Image compression will be in a method that takes an image and a percentage of pixels to sample. The outputs will be the k selected and the compressed image.

In [None]:
def smartPostDebug(oldImage, k, percentage, fileName):
    image = oldImage
    pixels = image.load()

    random.seed(a=100)
    #k = 100   #we would have a loop and iterate k

    skip = int(1 / np.sqrt(percentage))
    count = 0
    size = np.ceil(image.size[0] / skip) * np.ceil(image.size[1] / skip)
    df_pixels = pd.DataFrame(columns=list('RGB'), index = np.arange(size))

    timeBeforeSample = time.time()
    for i in range(0, image.size[0], skip):
        for j in range(0, image.size[1], skip):
            i_ = i + random.randint(-3,3)
            if i_>=image.size[0]:
                i_ = image.size[0] - 1
            if i_<0:
                i_ = 0
            j_ = j + random.randint(-3,3)
            if j_>=image.size[1]:
                j_ = image.size[1] - 1
            if j_<0:
                j_ = 0
                
            df_pixels.iloc[[count]] = [[pixels[i_,j_][0], pixels[i_,j_][1], pixels[i_,j_][2]]]
            count = count + 1
    timeAfterSample = time.time()

    kmeans = KMeans(n_clusters=100, random_state=1, n_init=1) #k
    kmeans.fit(df_pixels) #run on df_pixels
    
    timeAfterKmeansFit = time.time()

    joblib.dump(kmeans, 'kmeans.pkl')
    kmeans_loaded = joblib.load('kmeans.pkl')
    kmeans_loaded

    for i in range(0, image.size[0]):
        for j in range(0, image.size[1]):
            predicted = kmeans_loaded.predict([[pixels[i,j][0], pixels[i,j][1], pixels[i,j][2]]])
            pixels[i,j] = (round(kmeans.cluster_centers_[predicted][0][0]), round(kmeans.cluster_centers_[predicted][0][1]), round(kmeans.cluster_centers_[predicted][0][2]))
    
    saveLocation = fileName.replace("Inputs","Outputs")

    image.save(saveLocation, format="png")
    #return kmeans.inertia_

In [10]:
#How to decide which pixels are selected:
#If the number of pixels to be sampled is 100*k, then divide the number of pixels in the image by that value. Call
#the result n. Every nth pixel will be selected for sampling. To determine if pixel[i,j] is that nth pixel, do
# index = j*width + i to get the pixel index, then mod that value by n. If index % n = 0, you are on that pixel.
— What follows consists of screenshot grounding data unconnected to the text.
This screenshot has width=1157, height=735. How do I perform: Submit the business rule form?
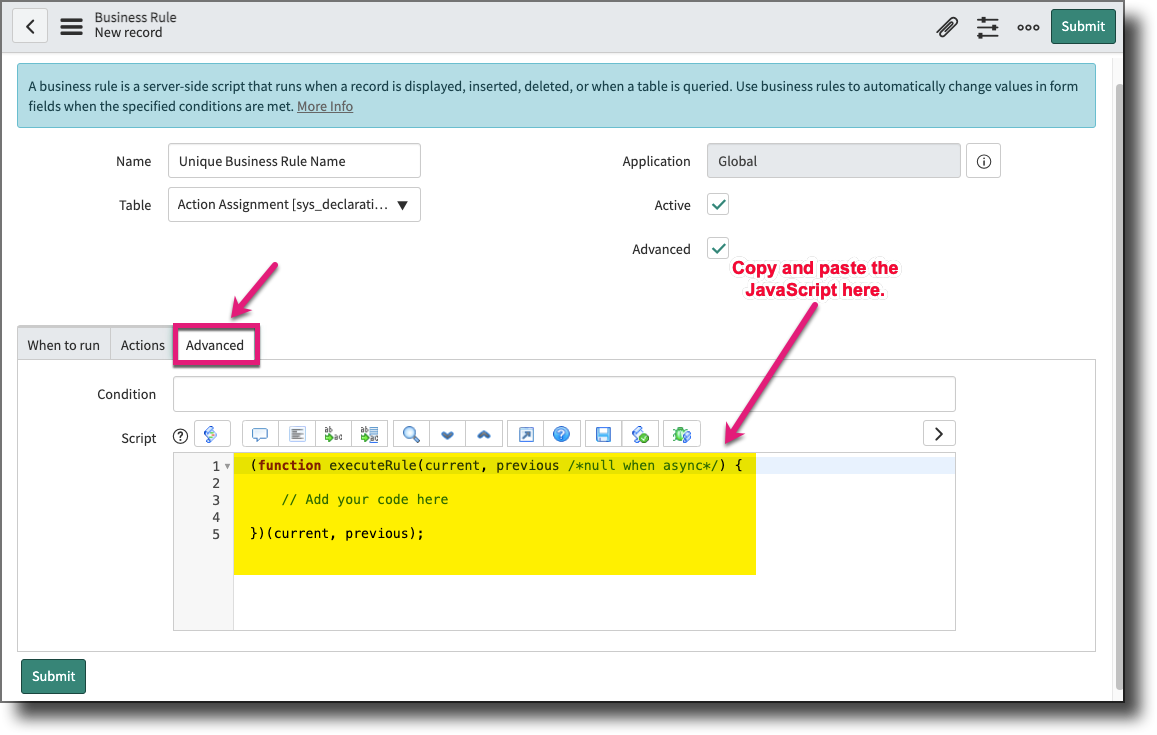[1083, 26]
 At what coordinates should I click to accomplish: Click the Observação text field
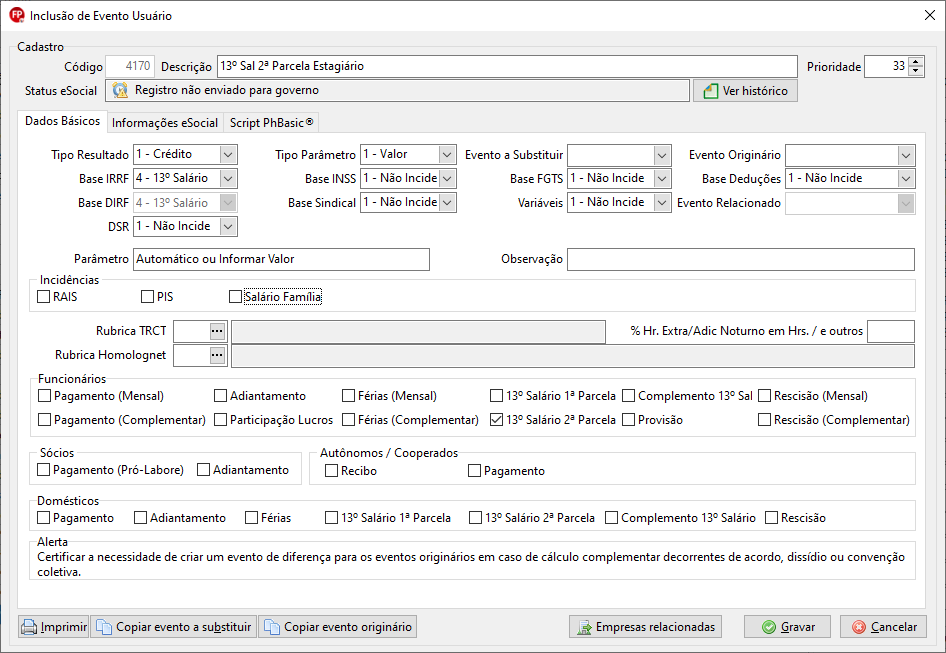pyautogui.click(x=741, y=260)
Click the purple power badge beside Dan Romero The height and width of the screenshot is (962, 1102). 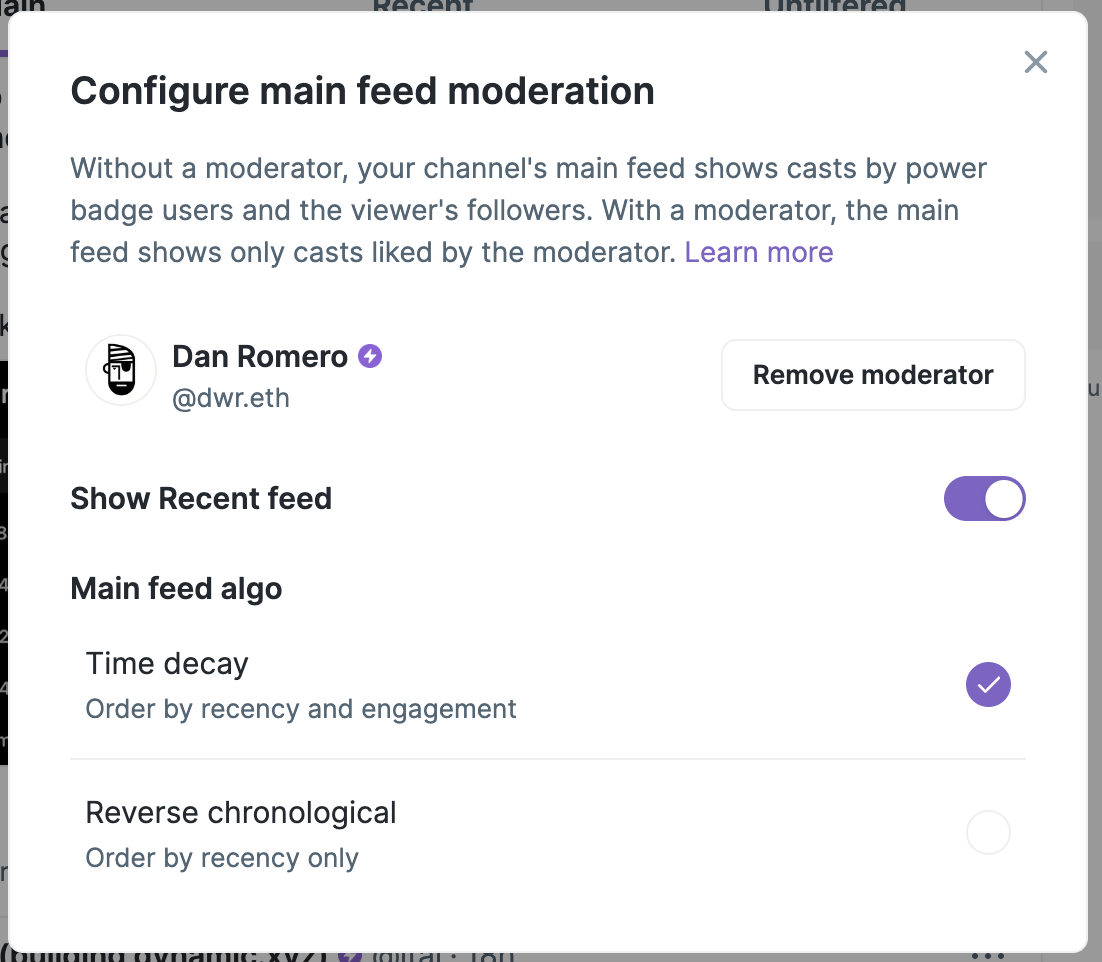pyautogui.click(x=371, y=356)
#inputs are image and percentage

def smartPost(oldImage, k, percentage, fileName):
    image = oldImage
    pixels = image.load()

    random.seed(a=100)
    #k = 100   #we would have a loop and iterate k

    skip = int(1 / np.sqrt(percentage))
    count = 0
    size = np.ceil(image.size[0] / skip) * np.ceil(image.size[1] / skip)
    df_pixels = pd.DataFrame(columns=list('RGB'), index = np.arange(size))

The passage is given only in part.